Assigned task » Without any of the pictures, print every record below exactly.

Material provided »
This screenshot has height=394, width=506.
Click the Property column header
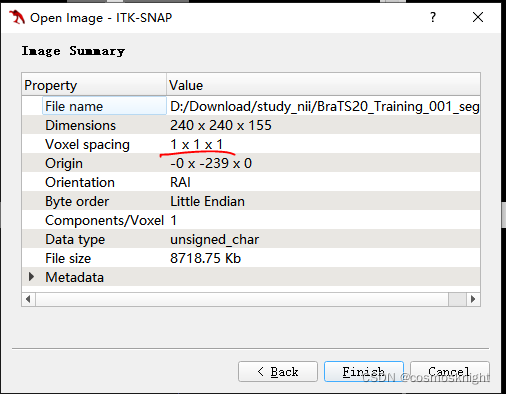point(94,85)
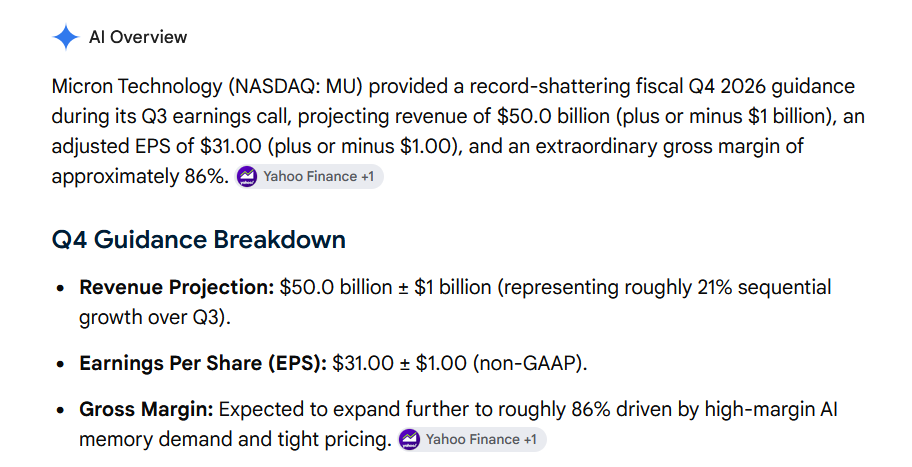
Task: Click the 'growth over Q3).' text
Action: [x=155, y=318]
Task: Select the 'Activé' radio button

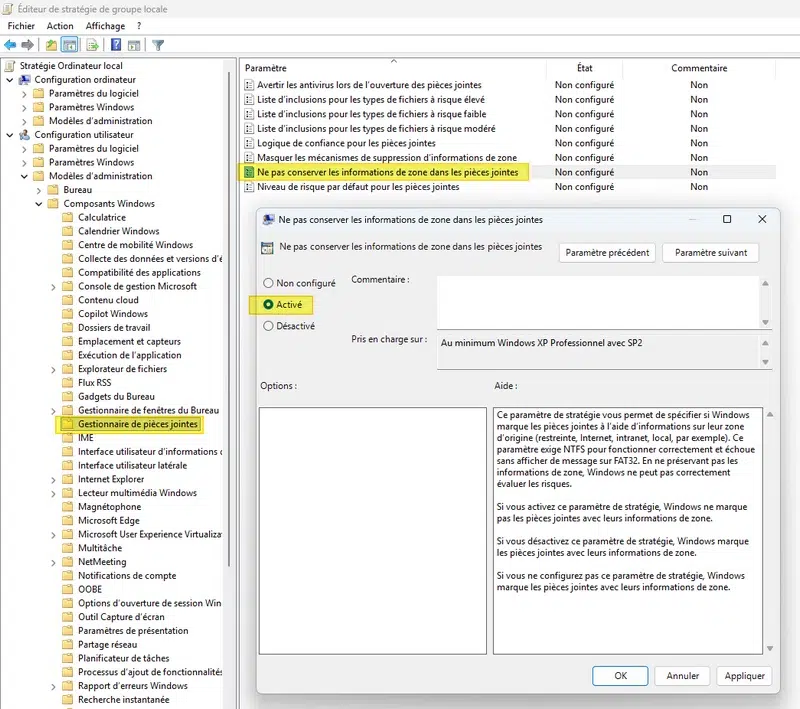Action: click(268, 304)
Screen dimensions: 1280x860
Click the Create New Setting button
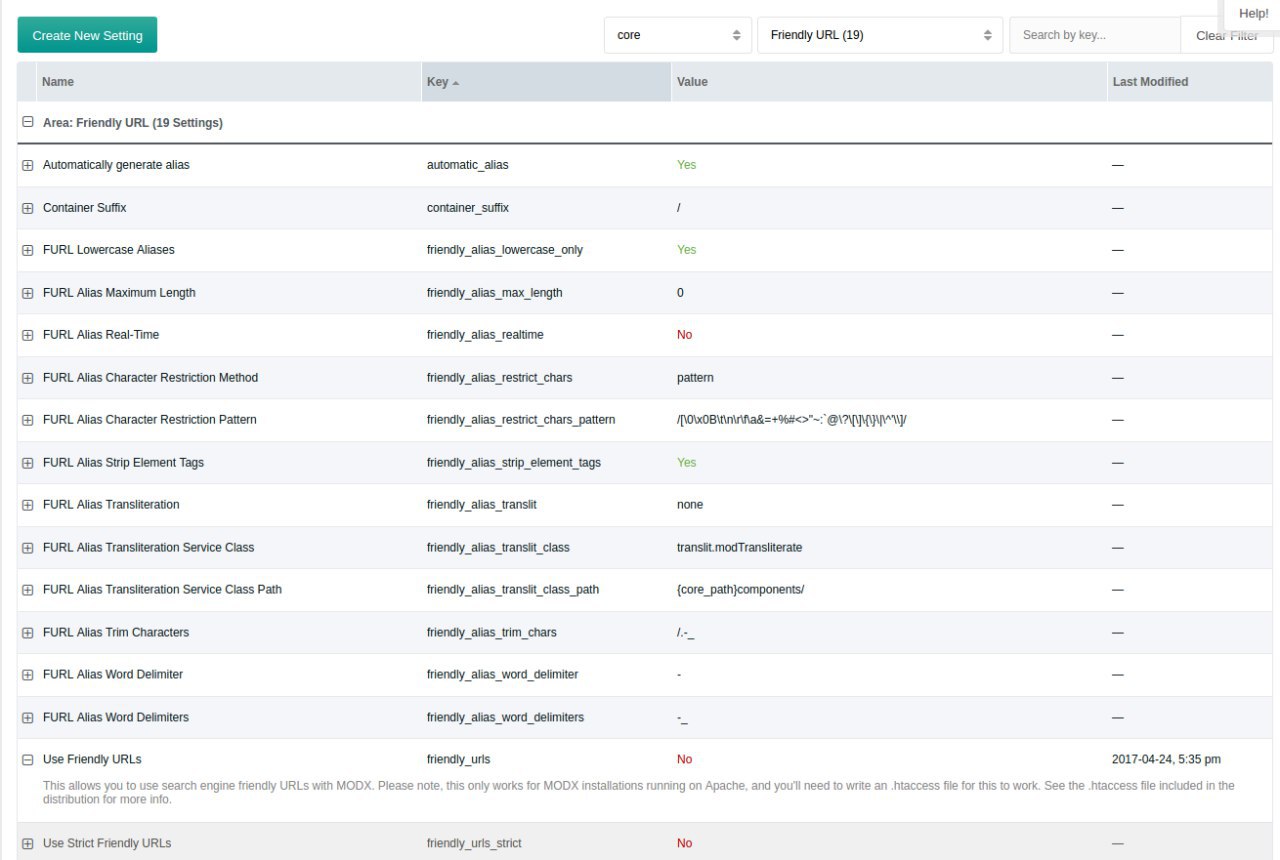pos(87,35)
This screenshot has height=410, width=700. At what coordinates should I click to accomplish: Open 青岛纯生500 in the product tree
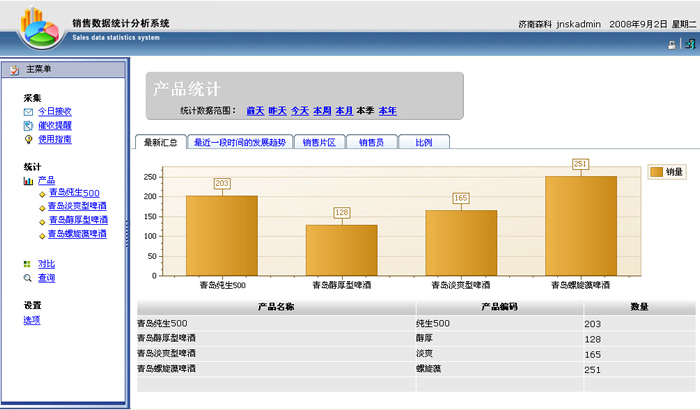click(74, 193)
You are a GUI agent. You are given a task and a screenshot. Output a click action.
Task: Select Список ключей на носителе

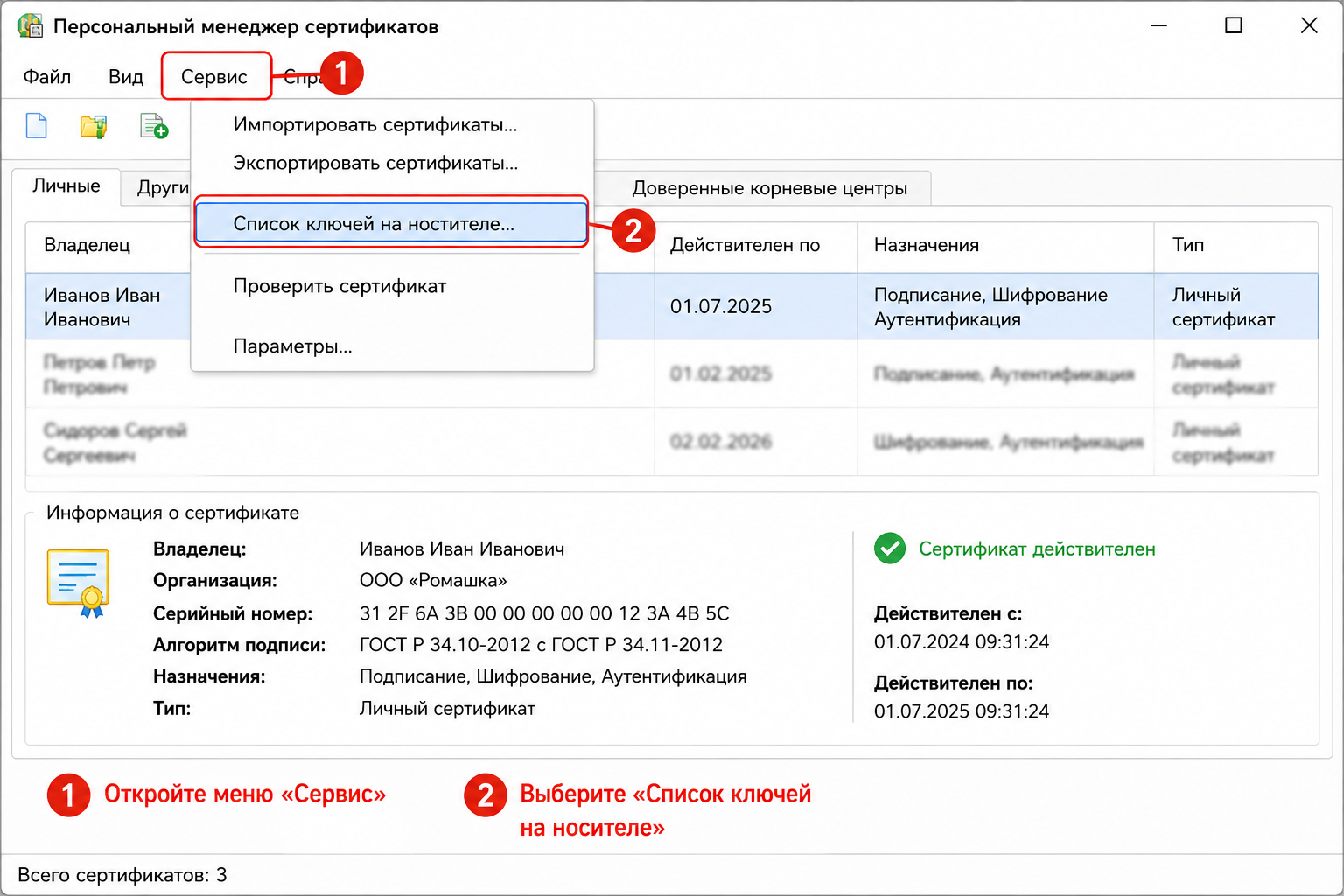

Response box »
This screenshot has height=394, width=506.
Click the Property column header
point(94,85)
Task: Click the 'growth over Q3).' text
Action: [x=155, y=318]
Task: Select the 'Activé' radio button

Action: click(268, 304)
Screen dimensions: 1280x860
Click the Create New Setting button
pos(87,35)
This screenshot has height=410, width=700. At what coordinates should I click to accomplish: Open 青岛纯生500 in the product tree
click(74, 193)
You are a GUI agent. You are given a task and a screenshot. Output a click action.
Task: Select Список ключей на носителе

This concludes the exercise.